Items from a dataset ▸
----

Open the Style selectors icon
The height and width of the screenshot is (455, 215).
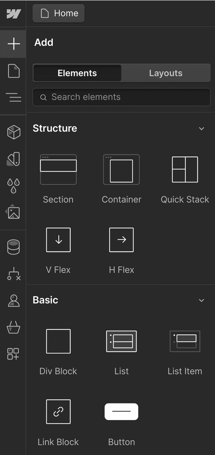point(13,159)
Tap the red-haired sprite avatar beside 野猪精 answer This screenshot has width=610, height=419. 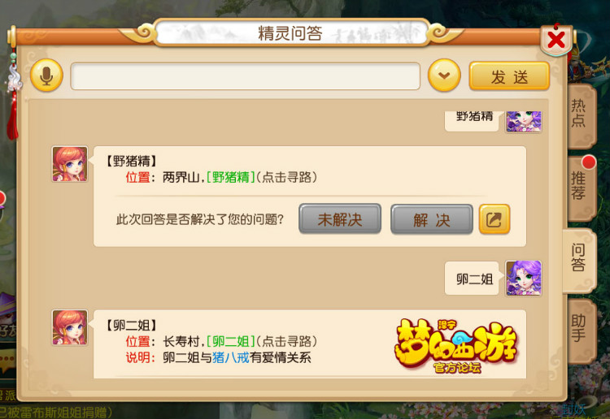coord(70,164)
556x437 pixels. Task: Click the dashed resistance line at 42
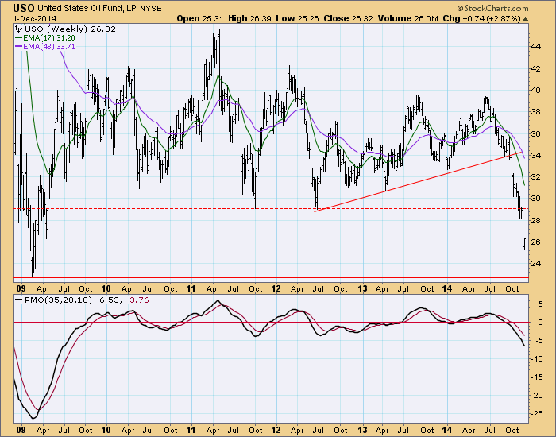pos(159,68)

----

Action item ▸
The answer must consist of the line containing "556x437 pixels. Task: Click" and every line after it through the end of the records, retyped exactly, with all pictures left out.

Answer space ▸
556x437 pixels. Task: Click the dashed resistance line at 42
pos(159,68)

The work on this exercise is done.